Collected data –

------------------------------------

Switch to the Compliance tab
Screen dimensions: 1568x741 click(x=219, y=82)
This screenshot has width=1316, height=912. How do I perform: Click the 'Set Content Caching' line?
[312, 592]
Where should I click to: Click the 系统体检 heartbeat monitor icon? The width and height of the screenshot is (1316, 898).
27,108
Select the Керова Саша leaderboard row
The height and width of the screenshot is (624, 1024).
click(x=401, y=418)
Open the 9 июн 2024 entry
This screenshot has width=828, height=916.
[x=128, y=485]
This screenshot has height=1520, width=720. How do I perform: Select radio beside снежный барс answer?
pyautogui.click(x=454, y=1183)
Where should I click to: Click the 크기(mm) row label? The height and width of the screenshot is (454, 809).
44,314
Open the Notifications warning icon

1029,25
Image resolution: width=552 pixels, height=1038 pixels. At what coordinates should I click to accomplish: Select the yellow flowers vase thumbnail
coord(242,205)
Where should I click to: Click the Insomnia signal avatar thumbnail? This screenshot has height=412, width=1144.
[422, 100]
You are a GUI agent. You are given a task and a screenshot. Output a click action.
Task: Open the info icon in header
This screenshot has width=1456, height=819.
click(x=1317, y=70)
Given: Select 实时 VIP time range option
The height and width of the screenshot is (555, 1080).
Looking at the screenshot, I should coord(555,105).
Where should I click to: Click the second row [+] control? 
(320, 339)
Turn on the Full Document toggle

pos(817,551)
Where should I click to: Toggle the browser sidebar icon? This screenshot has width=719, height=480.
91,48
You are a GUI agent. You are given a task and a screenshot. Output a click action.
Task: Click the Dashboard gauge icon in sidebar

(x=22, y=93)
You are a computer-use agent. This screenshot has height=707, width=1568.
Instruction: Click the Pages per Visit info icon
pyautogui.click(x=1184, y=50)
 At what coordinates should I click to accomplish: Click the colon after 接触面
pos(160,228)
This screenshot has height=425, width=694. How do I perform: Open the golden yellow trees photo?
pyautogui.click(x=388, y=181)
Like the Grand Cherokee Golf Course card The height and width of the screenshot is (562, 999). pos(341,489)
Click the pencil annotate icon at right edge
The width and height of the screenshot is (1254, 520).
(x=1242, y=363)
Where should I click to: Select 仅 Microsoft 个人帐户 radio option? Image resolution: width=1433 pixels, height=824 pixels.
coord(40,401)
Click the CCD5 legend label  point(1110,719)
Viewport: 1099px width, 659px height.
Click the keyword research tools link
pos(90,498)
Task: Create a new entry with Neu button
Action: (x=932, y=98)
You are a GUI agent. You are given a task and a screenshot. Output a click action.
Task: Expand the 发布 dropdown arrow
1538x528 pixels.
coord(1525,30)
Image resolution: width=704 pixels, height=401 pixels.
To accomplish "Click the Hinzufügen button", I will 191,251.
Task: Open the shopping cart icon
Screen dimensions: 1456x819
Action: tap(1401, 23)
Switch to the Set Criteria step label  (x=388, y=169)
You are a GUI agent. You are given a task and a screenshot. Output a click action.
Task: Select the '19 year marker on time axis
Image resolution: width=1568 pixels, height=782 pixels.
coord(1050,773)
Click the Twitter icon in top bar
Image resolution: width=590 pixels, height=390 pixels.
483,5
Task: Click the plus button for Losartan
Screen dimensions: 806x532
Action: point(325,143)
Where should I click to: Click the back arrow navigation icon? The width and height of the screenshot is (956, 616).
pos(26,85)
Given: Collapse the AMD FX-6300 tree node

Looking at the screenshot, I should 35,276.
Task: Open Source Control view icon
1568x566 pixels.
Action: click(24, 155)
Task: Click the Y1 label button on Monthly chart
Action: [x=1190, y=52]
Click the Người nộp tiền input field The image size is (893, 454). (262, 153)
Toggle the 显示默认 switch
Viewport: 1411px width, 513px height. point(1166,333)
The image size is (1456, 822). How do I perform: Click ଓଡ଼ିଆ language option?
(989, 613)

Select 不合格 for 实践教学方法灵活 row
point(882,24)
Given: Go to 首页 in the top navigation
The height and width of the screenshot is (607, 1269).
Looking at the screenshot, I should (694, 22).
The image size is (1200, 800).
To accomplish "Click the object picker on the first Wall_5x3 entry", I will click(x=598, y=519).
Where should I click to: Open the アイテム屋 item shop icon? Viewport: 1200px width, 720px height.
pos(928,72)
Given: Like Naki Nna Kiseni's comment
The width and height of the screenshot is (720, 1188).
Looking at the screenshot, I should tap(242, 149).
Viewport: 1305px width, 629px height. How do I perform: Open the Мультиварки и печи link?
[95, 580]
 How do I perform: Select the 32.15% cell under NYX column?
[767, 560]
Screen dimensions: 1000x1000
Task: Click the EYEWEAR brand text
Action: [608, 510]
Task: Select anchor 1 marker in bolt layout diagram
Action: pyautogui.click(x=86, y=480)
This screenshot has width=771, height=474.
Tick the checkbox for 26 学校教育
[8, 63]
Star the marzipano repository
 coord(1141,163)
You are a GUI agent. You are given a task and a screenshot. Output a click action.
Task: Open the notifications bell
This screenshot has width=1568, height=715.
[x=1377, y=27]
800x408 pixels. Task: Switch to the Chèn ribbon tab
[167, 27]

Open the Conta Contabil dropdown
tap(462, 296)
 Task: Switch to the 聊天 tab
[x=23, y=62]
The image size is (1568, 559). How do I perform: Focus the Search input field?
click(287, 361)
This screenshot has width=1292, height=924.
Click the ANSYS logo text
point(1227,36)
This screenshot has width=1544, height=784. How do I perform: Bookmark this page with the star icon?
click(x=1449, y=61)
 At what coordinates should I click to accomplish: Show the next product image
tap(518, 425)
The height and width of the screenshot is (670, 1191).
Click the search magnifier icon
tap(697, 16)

------------------------------------

Aim of the task –
Retype all of the entries. Keep each one exactly as written.

Response to the task –
Switch to the Compliance tab
Screen dimensions: 1568x741 click(x=219, y=82)
This screenshot has width=1316, height=912. How do I perform: Click the 'Set Content Caching' line?
[312, 592]
Where should I click to: Click the 系统体检 heartbeat monitor icon? The width and height of the screenshot is (1316, 898).
27,108
Select the Керова Саша leaderboard row
The height and width of the screenshot is (624, 1024).
click(x=401, y=418)
Open the 9 июн 2024 entry
This screenshot has width=828, height=916.
[x=128, y=485]
This screenshot has height=1520, width=720. How do I perform: Select radio beside снежный барс answer?
pyautogui.click(x=454, y=1183)
Where should I click to: Click the 크기(mm) row label? The height and width of the screenshot is (454, 809).
44,314
Open the Notifications warning icon

1029,25
Image resolution: width=552 pixels, height=1038 pixels. At what coordinates should I click to accomplish: Select the yellow flowers vase thumbnail
coord(242,205)
Where should I click to: Click the Insomnia signal avatar thumbnail? This screenshot has height=412, width=1144.
[422, 100]
You are a GUI agent. You are given a task and a screenshot. Output a click action.
Task: Open the info icon in header
This screenshot has width=1456, height=819.
click(x=1317, y=70)
Given: Select 实时 VIP time range option
The height and width of the screenshot is (555, 1080).
Looking at the screenshot, I should coord(555,105).
Where should I click to: Click the second row [+] control? 
(320, 339)
Turn on the Full Document toggle

pos(817,551)
Where should I click to: Toggle the browser sidebar icon? This screenshot has width=719, height=480.
91,48
You are a GUI agent. You are given a task and a screenshot. Output a click action.
Task: Click the Dashboard gauge icon in sidebar

(x=22, y=93)
You are a computer-use agent. This screenshot has height=707, width=1568.
Instruction: Click the Pages per Visit info icon
pyautogui.click(x=1184, y=50)
 At what coordinates should I click to accomplish: Click the colon after 接触面
pos(160,228)
This screenshot has height=425, width=694. How do I perform: Open the golden yellow trees photo?
pyautogui.click(x=388, y=181)
Like the Grand Cherokee Golf Course card The height and width of the screenshot is (562, 999). pos(341,489)
Click the pencil annotate icon at right edge
The width and height of the screenshot is (1254, 520).
(x=1242, y=363)
Where should I click to: Select 仅 Microsoft 个人帐户 radio option? Image resolution: width=1433 pixels, height=824 pixels.
coord(40,401)
Click the CCD5 legend label  point(1110,719)
Viewport: 1099px width, 659px height.
Click the keyword research tools link
pos(90,498)
Task: Create a new entry with Neu button
Action: (x=932, y=98)
You are a GUI agent. You are given a task and a screenshot. Output a click action.
Task: Expand the 发布 dropdown arrow
1538x528 pixels.
coord(1525,30)
Image resolution: width=704 pixels, height=401 pixels.
To accomplish "Click the Hinzufügen button", I will 191,251.
Task: Open the shopping cart icon
Screen dimensions: 1456x819
Action: tap(1401, 23)
Switch to the Set Criteria step label  (x=388, y=169)
You are a GUI agent. You are given a task and a screenshot. Output a click action.
Task: Select the '19 year marker on time axis
Image resolution: width=1568 pixels, height=782 pixels.
coord(1050,773)
Click the Twitter icon in top bar
Image resolution: width=590 pixels, height=390 pixels.
483,5
Task: Click the plus button for Losartan
Screen dimensions: 806x532
Action: point(325,143)
Where should I click to: Click the back arrow navigation icon? The width and height of the screenshot is (956, 616).
pos(26,85)
Given: Collapse the AMD FX-6300 tree node

Looking at the screenshot, I should 35,276.
Task: Open Source Control view icon
1568x566 pixels.
Action: click(24, 155)
Task: Click the Y1 label button on Monthly chart
Action: [x=1190, y=52]
Click the Người nộp tiền input field The image size is (893, 454). (262, 153)
Toggle the 显示默认 switch
Viewport: 1411px width, 513px height. point(1166,333)
The image size is (1456, 822). How do I perform: Click ଓଡ଼ିଆ language option?
(989, 613)

Select 不合格 for 实践教学方法灵活 row
point(882,24)
Given: Go to 首页 in the top navigation
The height and width of the screenshot is (607, 1269).
Looking at the screenshot, I should (694, 22).
The image size is (1200, 800).
To accomplish "Click the object picker on the first Wall_5x3 entry", I will click(x=598, y=519).
Where should I click to: Open the アイテム屋 item shop icon? Viewport: 1200px width, 720px height.
pos(928,72)
Given: Like Naki Nna Kiseni's comment
The width and height of the screenshot is (720, 1188).
Looking at the screenshot, I should tap(242, 149).
Viewport: 1305px width, 629px height. How do I perform: Open the Мультиварки и печи link?
[95, 580]
 How do I perform: Select the 32.15% cell under NYX column?
[767, 560]
Screen dimensions: 1000x1000
Task: Click the EYEWEAR brand text
Action: [608, 510]
Task: Select anchor 1 marker in bolt layout diagram
Action: pyautogui.click(x=86, y=480)
This screenshot has width=771, height=474.
Tick the checkbox for 26 学校教育
[8, 63]
Star the marzipano repository
 coord(1141,163)
You are a GUI agent. You are given a task and a screenshot. Output a click action.
Task: Open the notifications bell
This screenshot has width=1568, height=715.
[x=1377, y=27]
800x408 pixels. Task: Switch to the Chèn ribbon tab
[167, 27]

Open the Conta Contabil dropdown
tap(462, 296)
 Task: Switch to the 聊天 tab
[x=23, y=62]
The image size is (1568, 559). How do I perform: Focus the Search input field?
click(287, 361)
This screenshot has width=1292, height=924.
Click the ANSYS logo text
point(1227,36)
This screenshot has width=1544, height=784. How do I perform: Bookmark this page with the star icon?
click(x=1449, y=61)
 At what coordinates should I click to accomplish: Show the next product image
tap(518, 425)
The height and width of the screenshot is (670, 1191).
Click the search magnifier icon
tap(697, 16)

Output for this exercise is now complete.